De hierna te melden strafoplegging is in overeenstemming met de aard en de ernst van het bewezenverklaarde en de omstandigheden waaronder dit is begaan, mede gelet op de persoon van verdachte, zoals van een en ander bij het onderzoek ter terechtzitting is gebleken.
Verdachte was op 13 juni 2011 in het bezit van 52 XTC-pillen en twee flesjes GHB. De verdachte heeft zich daarmee schuldig gemaakt aan overtreding van de Opiumwet.
Uit het uittreksel uit de justitiële documentatie betreffende de verdachte van 10 april 2014 blijkt dat de verdachte eerder meermalen onherroepelijk is veroordeeld. Dit betreffen echter oude en andersoortige feiten. Het hof zal deze eerdere veroordelingen dan ook niet ten nadele van verdachte laten meewegen.
Voorts heeft het hof rekening gehouden met de persoonlijke omstandigheden van de verdachte, zoals die uit het onderzoek ter terechtzitting zijn gebleken.
Het hof is op grond van het bovenstaande en uit een oogpunt van normhandhaving van oordeel dat de oplegging van een taakstraf van 80 uren passend en geboden is. Het hof ziet redenen om de helft daarvan voorwaardelijk op te leggen. De op te leggen straf is conform de door de eerste rechter opgelegde en door de advocaat-generaal gevorderde straf.

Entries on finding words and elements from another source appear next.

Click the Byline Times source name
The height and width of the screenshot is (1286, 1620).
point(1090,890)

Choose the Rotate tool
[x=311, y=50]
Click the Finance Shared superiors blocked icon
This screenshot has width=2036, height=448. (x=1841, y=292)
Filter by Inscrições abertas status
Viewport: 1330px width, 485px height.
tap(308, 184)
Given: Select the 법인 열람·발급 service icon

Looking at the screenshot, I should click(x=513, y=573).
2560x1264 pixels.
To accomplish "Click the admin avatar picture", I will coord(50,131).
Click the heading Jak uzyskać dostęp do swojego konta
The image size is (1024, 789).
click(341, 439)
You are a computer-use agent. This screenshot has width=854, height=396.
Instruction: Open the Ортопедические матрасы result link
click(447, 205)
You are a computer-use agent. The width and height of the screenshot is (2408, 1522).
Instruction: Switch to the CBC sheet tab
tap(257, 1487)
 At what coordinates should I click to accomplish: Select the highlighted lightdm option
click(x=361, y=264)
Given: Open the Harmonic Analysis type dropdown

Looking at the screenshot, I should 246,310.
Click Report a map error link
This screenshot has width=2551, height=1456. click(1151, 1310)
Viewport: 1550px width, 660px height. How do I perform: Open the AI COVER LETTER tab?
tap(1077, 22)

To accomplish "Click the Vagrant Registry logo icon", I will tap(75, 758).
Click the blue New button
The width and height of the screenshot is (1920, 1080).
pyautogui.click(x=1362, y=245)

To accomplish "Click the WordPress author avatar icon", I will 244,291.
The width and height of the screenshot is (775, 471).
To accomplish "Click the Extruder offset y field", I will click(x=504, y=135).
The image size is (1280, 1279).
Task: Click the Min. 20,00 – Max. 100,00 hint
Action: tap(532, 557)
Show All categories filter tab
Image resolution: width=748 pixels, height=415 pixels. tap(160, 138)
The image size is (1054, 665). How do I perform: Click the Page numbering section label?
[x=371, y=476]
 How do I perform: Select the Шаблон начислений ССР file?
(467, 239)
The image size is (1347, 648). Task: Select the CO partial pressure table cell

Toepasselijke wettelijke voorschriften

Het hof heeft gelet op de artikelen 2, 3, 10 en 11 van de Opiumwet en de artikelen 14a, 14b, 14c, 22c, 22d en 57 van het Wetboek van Strafrecht.
Deze voorschriften zijn toegepast, zoals zij golden ten tijde van het bewezenverklaarde.

BESLISSING

Het hof:
Vernietigt het vonnis waarvan beroep en doet opnieuw recht:
Verklaart zoals hiervoor overwogen bewezen dat de verdachte het onder 1 en 2 ten laste gelegde heeft begaan.
Verklaart niet bewezen hetgeen de verdachte meer of anders is ten laste gelegd dan hierboven is bewezen verklaard en spreekt de verdachte daarvan vrij.
Verklaart het onder 1 en 2 bewezen verklaarde strafbaar, kwalificeert dit als hiervoor vermeld en verklaart de verdachte strafbaar.
Veroordeelt de verdachte tot een
taakstrafvoor de duur van
80 (tachtig) uren, indien niet naar behoren verricht te vervangen door
hechtenis.
Bepaalt dat een gedeelte van de taakstraf, groot
40 (veertig) uren, indien niet naar behoren verricht te vervangen door hechtenis, niet ten uitvoer zal worden gelegd, tenzij de rechter anders mocht gelasten omdat de verdachte zich voor het einde van de proeftijd van
1 (één) jarenaan een strafbaar feit heeft schuldig gemaakt.
Aldus gewezen door
mr. W. Foppen, voorzitter,
mr. K. Lahuis en mr. J.A.A.M. van Veen, raadsheren,
in tegenwoordigheid van mr. M. Zevenhuizen, griffier,
en op 22 mei 2014 ter openbare terechtzitting uitgesproken.
Mr. Lahuis is buiten staat dit arrest te ondertekenen.